ABSTRACT
One of the most robust and reproducible methods to prolong lifespan in a variety of organisms is inhibition of the mTORC1 (mechanistic target of rapamycin complex 1) pathway. mTORC1 is a metabolic sensor that promotes anabolic growth when nutrients are abundant. Inhibition of mTORC1 extends lifespan, but also frequently has other effects such as stunted growth, slowed development, reduced fertility, and disrupted metabolism. It has long been assumed that suppression of anabolism and resulting phenotypes such as impaired growth and reproduction may be causal to mTORC1 longevity, but this hypothesis has not been directly tested. RAGA-1 is an upstream activator of TORC1. Previous work from our lab using a C. elegans model of mTORC1 longevity, the long-lived raga-1 null mutant, found that the presence of raga-1 only in the neurons suppresses longevity of the null mutant. Here, we use the auxin-inducible degradation (AID) system to test whether neuronal mTORC1 inhibition is sufficient for longevity, and whether any changes in lifespan are also linked to stunted growth or fertility. We find that life-long AID of RAGA-1 either in all somatic tissue or only in the neurons of C. elegans is sufficient to extend lifespan. We also find that AID of RAGA-1 or LET-363/mTOR beginning at day 1 of adulthood extends lifespan to a similar extent. Unlike somatic degradation of RAGA-1, neuronal degradation of RAGA-1 doesn’t impair growth, slow development, or decrease the reproductive capacity of the worms. Lastly, while AID of LET-363/mTOR in all somatic cells shortens lifespan, neuronal AID of LET-363/mTOR slows aging.
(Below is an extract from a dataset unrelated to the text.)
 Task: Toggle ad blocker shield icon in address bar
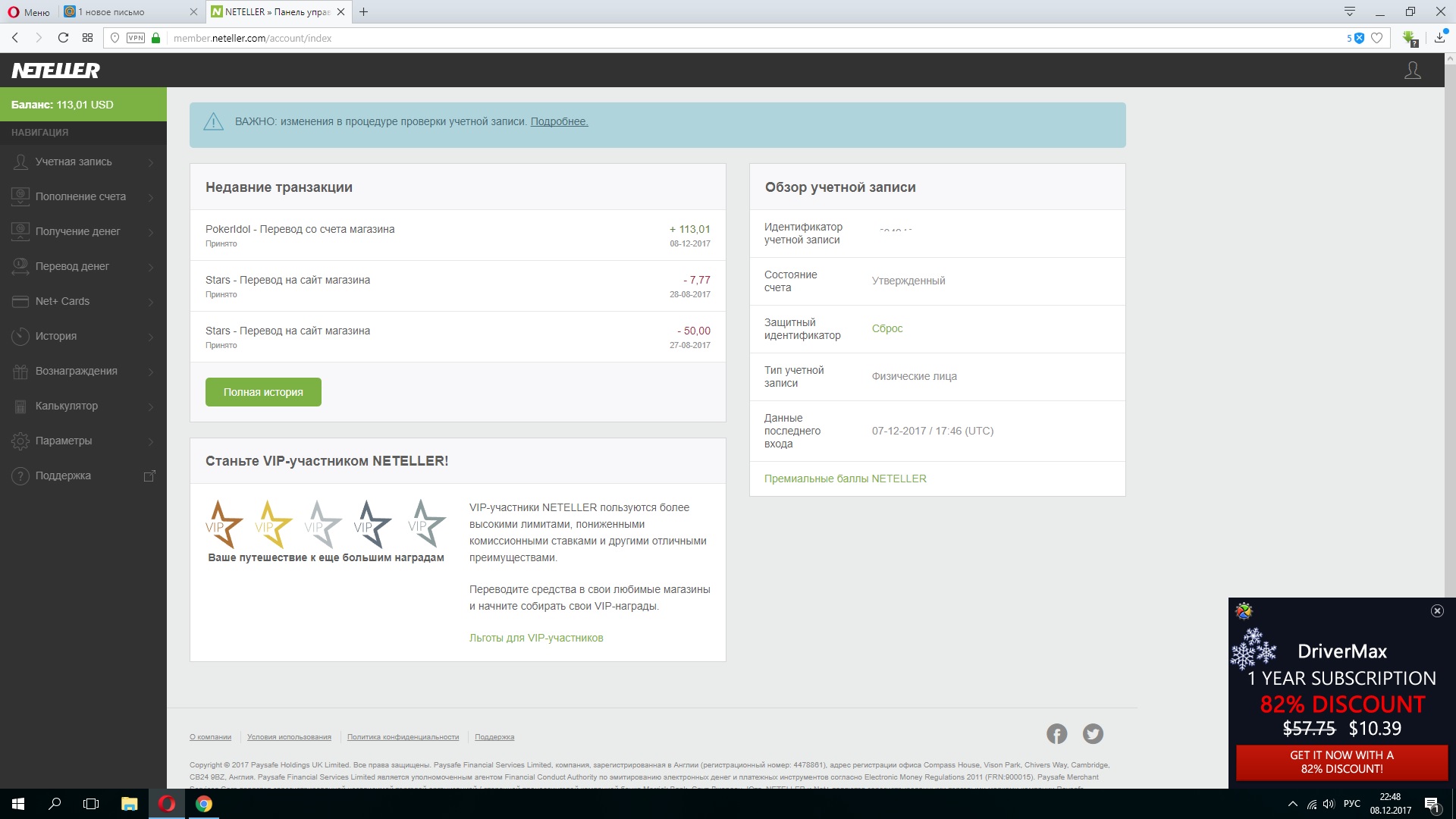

This work demonstrates that targeting mTORC1 specifically in the neurons uncouples longevity from growth and reproductive impairments, challenging previously held ideas about the mechanisms of mTORC1 longevity and elucidating the promise of tissue-specific aging therapeutics.
Competing Interest Statement
The authors have declared no competing interest.